White: No, ma’am. Like I said, things that were being stared there, he did not have my permission to put there.
Gutierrez: Ok. They’re presenting a document to the court that’s saying that you were allowing him to store things. So that is not true?
White: No.

(Emphasis added.)

White’s answer of “No” can be construed as stating that he did not allow Kellogg to store personal property on his premises only if his answer of “No” is deemed as a “Yes.” The question was, “So that [Kellogg’s statement] is not true?” The answer of “No” literally means that it was true, and, therefore, he allowed Kellogg to store “things” on his premises.

In addition, the questions and answers are ambiguous. White was not asked whether he had granted permission to Kel*106logg to use the barn as a storage facility. Rather, he was asked whether he was “aware that there were things being stored on your farm?” (Emphasis added.) White’s answer can reasonably be interpreted to mean that he never granted Kellogg the right to store illegal “things” on his property, such as child pornography or guns. However, from the question and answer, it is unclear whether "White granted permission for Kellogg to store legal items on the property.

Further questions and answers suggest that the consent "White refused to give pertained to “weapons” and “stuff like that”:

White: I allowed him to go out to my farm and work on his vehicle. He came out there, and like I said, I had no idea what was going on behind the scenes.
Gutierrez: Ok.
White: Like I said, you know, he, stayed home from work. He said, “Hey, my car’s broke down.” I said, ‘Yeah, go down there and make yourself at home.” Because, you know, he is a co-worker, twenty years retired from the Marines.
Gutierrez: Yeah. Yeah.
White: You know, had to have a security clearance to work where we work.
Gutierrez: Right.
White: Never dreamed of anything like that. So ...
Gutierrez: Ok. Ok. So he was going to work on his car. And as far as you knew, that was it.
White: Right. Like I said, when you guys went down there we found, weapons
Gutierrez: Right.
White: And stuff like that. Yeah.
Gutierrez: And you had no idea that any idea that any of that [weapons and “stuff like that”] was, was there at the time?
White: No, ma’am.

(Emphasis added.)

When reviewing the denial of a motion to suppress evidence, we consider the evidence in the light most likely to support the district court’s decision. United States v. Dillard, 438 F.3d 675, 680 (6th Cir.2006), cert. denied, — U.S. -, 127 S.Ct. 291, 166 L.Ed.2d 222 (U.S.2006). Further, we will not reverse the factual findings by the district court unless such factual findings are clearly erroneous. Id. For purposes of a suppression hearing, a district court may rely on hearsay evidence, but only if the evidence is “credible and competent.” Fields v. Bagley, 275 F.3d 478, 485 n. 5 (6th Cir.2001). Moreover, the probative value of unauthenticated hearsay evidence is diminished by its lack of reliability. See generally United States v. Matlock, 415 U.S. 164, 175-77, 94 S.Ct. 988, 39 L.Ed.2d 242 (1974) (reliable hearsay is admissible on motions to suppress); United States v. Merritt, 695 F.2d 1263, 1270 (10th Cir.1982) (considering factors of reliability and corroboration); United States v. Schaefer, 87 F.3d 562, 570 (1st Cir.1996) (“[A] judge presiding at a suppression hearing may receive and consider any relevant evidence, including affidavits and unsworn documents that bear indicia of reliability. ”) (emphasis added); John W. Strong et al., McCormick on Evidence § 353 (4th ed.1992) (evaluating hearsay evidence in administrative proceedings).
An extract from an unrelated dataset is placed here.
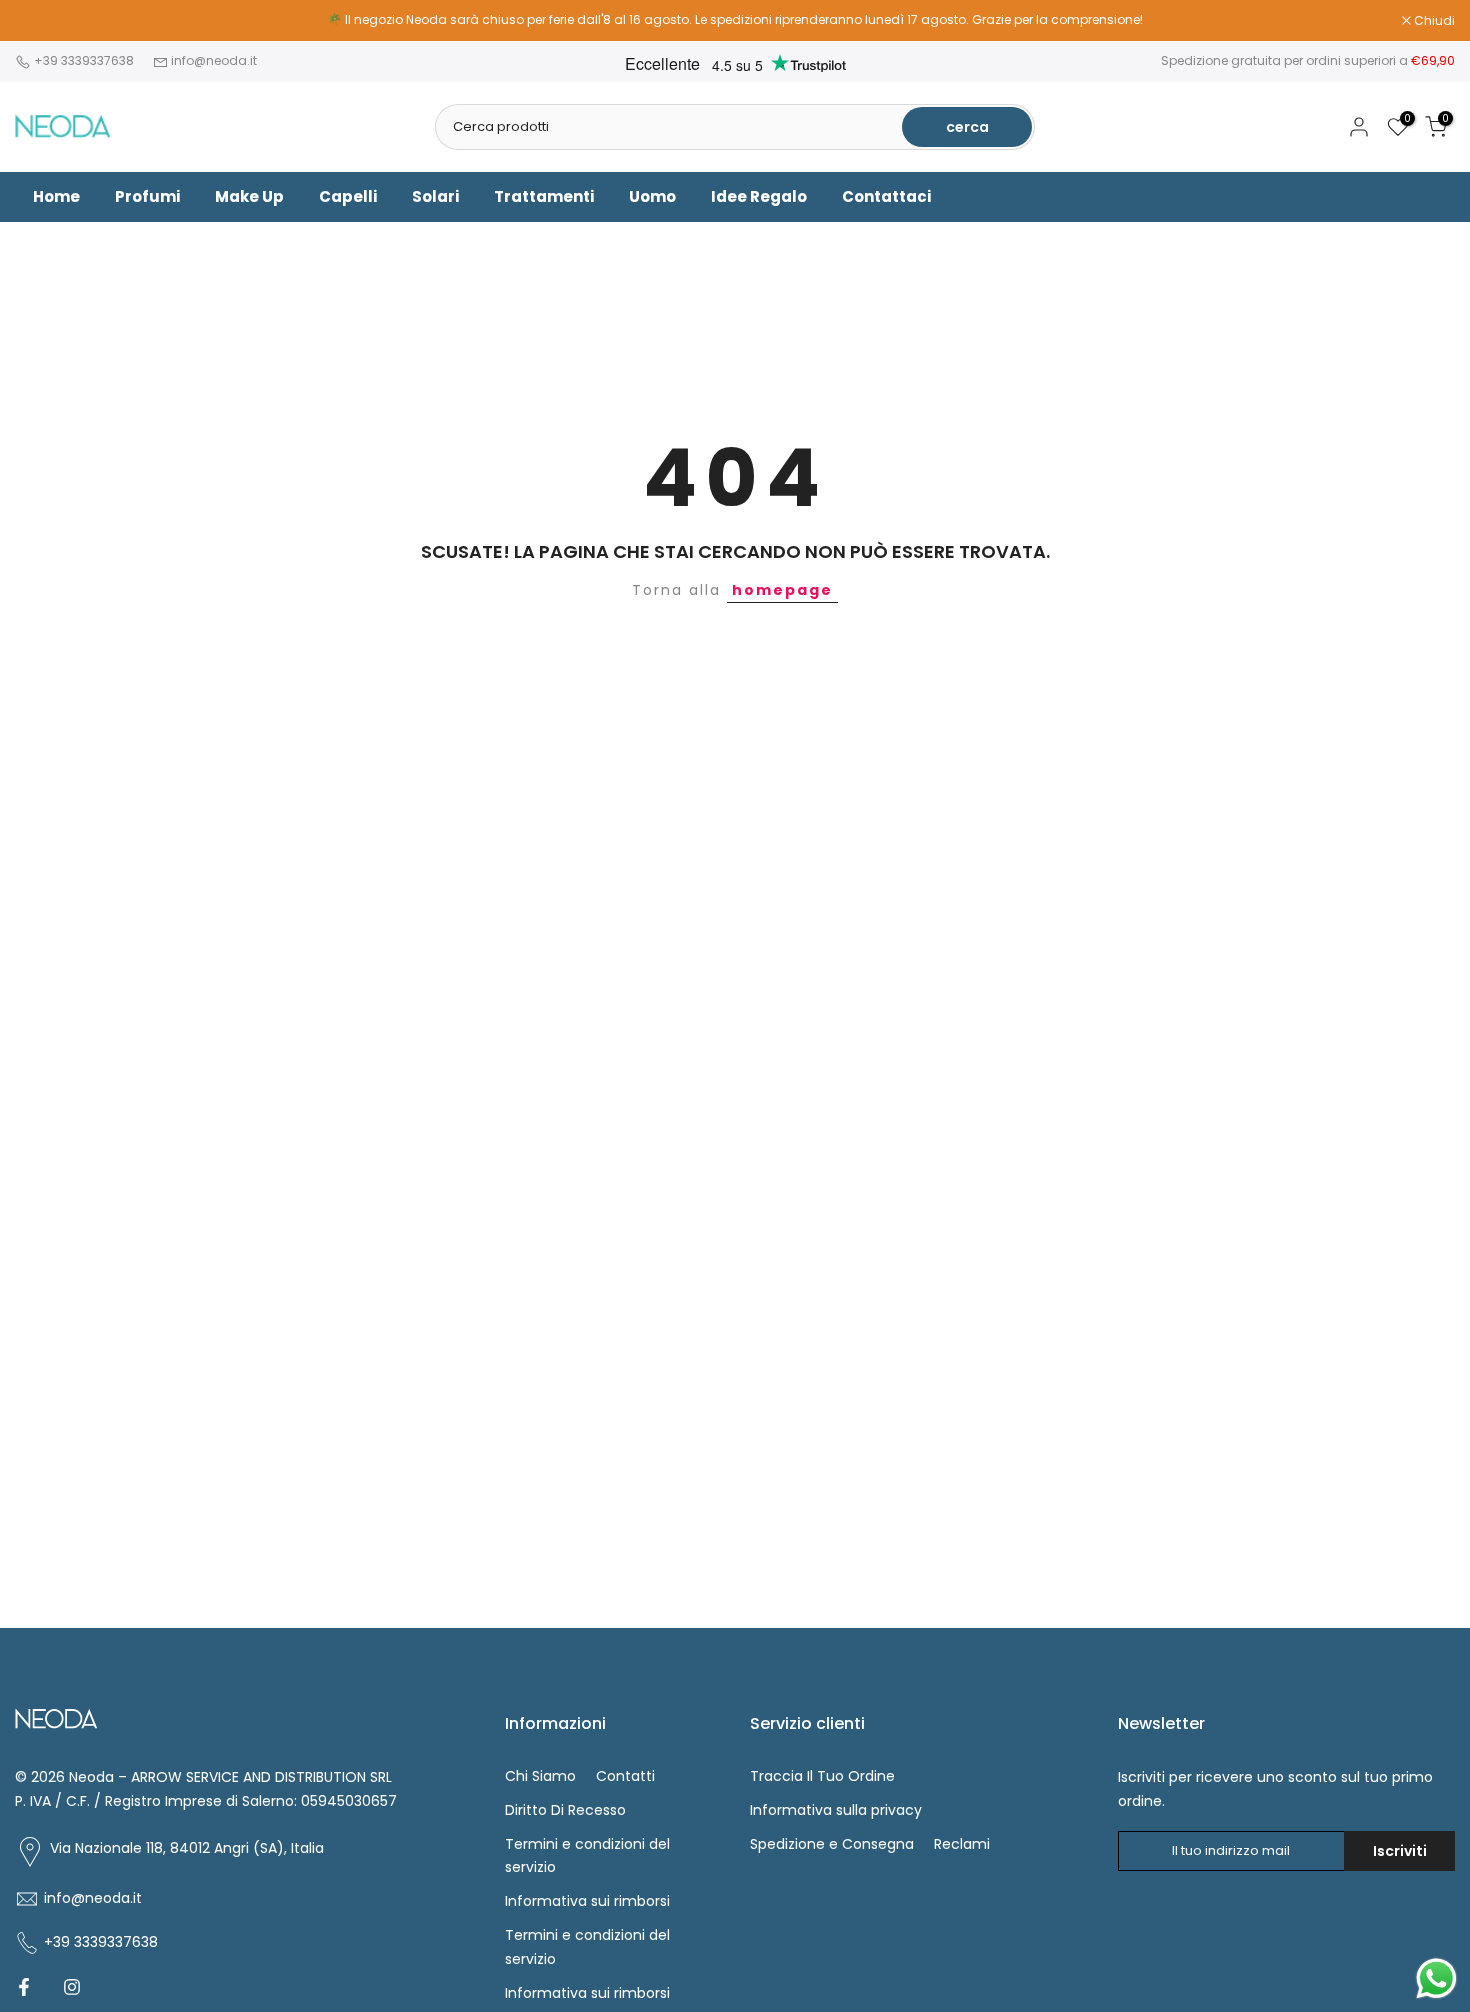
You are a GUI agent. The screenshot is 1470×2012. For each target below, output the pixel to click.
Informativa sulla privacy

"While the trial court is the primary judge of the credibility of witnesses, here, the district judge did not rely on live testimony or the demeanor of any witness in ruling that White had not granted Kellogg permission to store personal property on the premises. Rather, the court relied heavily on an unsworn, unauthenticated *107transcript of a conversation White allegedly had with Detective Gutierrez. When viewed literally, White’s statement supports defendant’s position that he had been granted permission to store personal property on the premises. At a minimum, White’s statement is ambiguous. Furthermore, it appears that the district court’s findings of fact with regard to defendant’s second and third motions to suppress are contradictory. In particular, if White helped Kellogg hide the containers and knew where they were, it is reasonable to infer that he granted Kellogg permission to store the containers.
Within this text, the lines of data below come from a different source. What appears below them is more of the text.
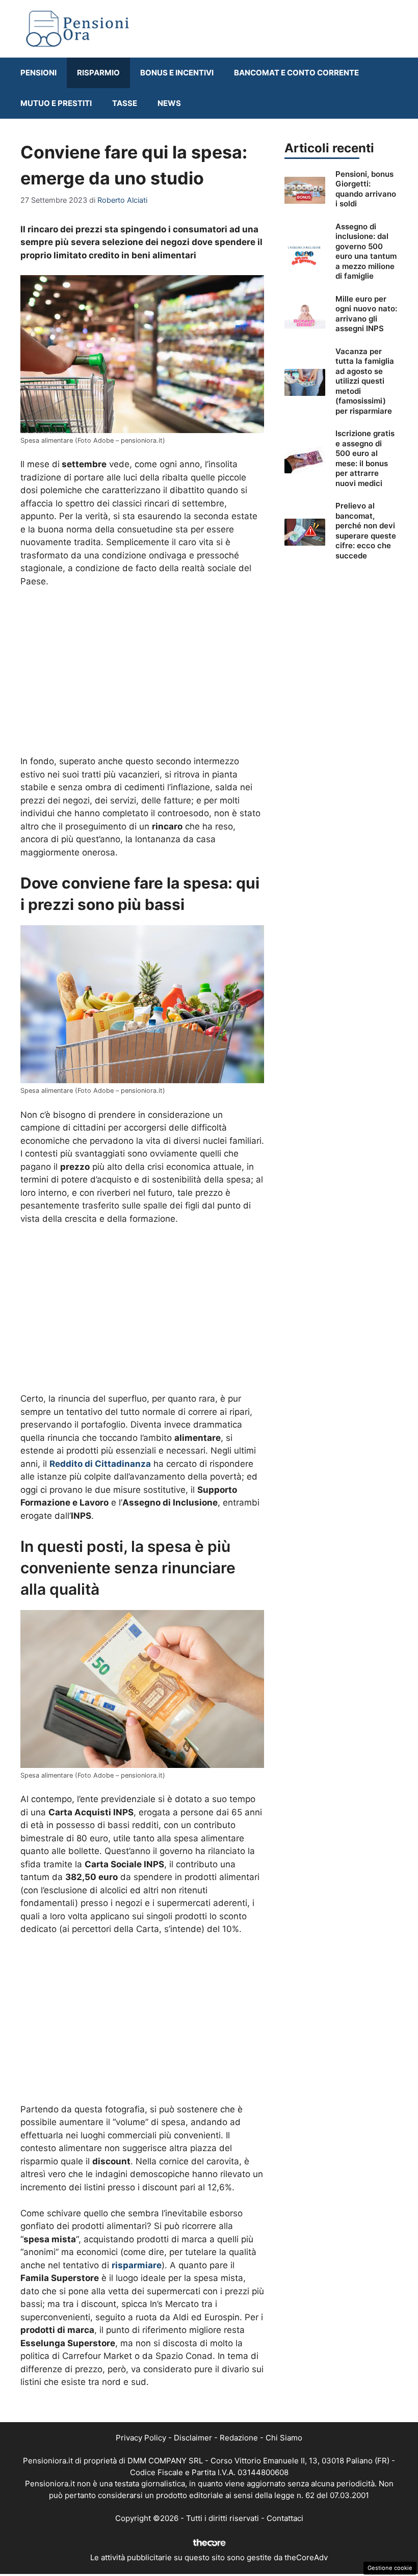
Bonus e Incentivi (177, 72)
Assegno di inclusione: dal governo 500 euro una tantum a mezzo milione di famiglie (366, 251)
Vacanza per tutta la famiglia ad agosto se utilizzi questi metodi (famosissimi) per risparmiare (364, 381)
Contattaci (285, 2518)
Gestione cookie (390, 2567)
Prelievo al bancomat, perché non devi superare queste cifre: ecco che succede (365, 530)
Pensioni (38, 72)
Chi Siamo (284, 2438)
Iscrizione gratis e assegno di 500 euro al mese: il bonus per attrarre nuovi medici (365, 458)
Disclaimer (193, 2438)
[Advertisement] (142, 672)
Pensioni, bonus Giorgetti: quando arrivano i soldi (365, 189)
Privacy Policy (141, 2438)
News (169, 103)
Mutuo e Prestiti (56, 103)
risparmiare (137, 2265)
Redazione (239, 2438)
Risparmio (98, 72)
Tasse (124, 103)
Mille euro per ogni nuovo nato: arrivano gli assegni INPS (366, 314)
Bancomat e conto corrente (296, 72)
At oral argument, defense counsel represented to the court that White had been subpoenaed for the suppression hearings but failed to attend. The government’s telephone transcript is unclear whether the subpoenas issued for White were for the suppression hearings, trial, or both:

White: Never have spoke with them [defense counsel]. Like I say, I got that letter back in July of this year.
Gutierrez: Ok.
White: And I have been, I don’t know how many times I have been served a subpoena ...
Gutierrez: Yeah.
White: To show up in court and it get postponed.

The November 9, 2004, telephone conversation occurred after the first July 15, 2004, suppression hearing but before the second December 13, 2004, hearing. The district court’s December 13, 2004, order denying defendant’s second motion to suppress provides: “The defendant’s oral motion for the Clerk to reissue subpoenas for January 13, 2005, at 9:00 a.m. is hereby GRANTED and the clerk shall reissue the defendant’s subpoenas for the new trial date.”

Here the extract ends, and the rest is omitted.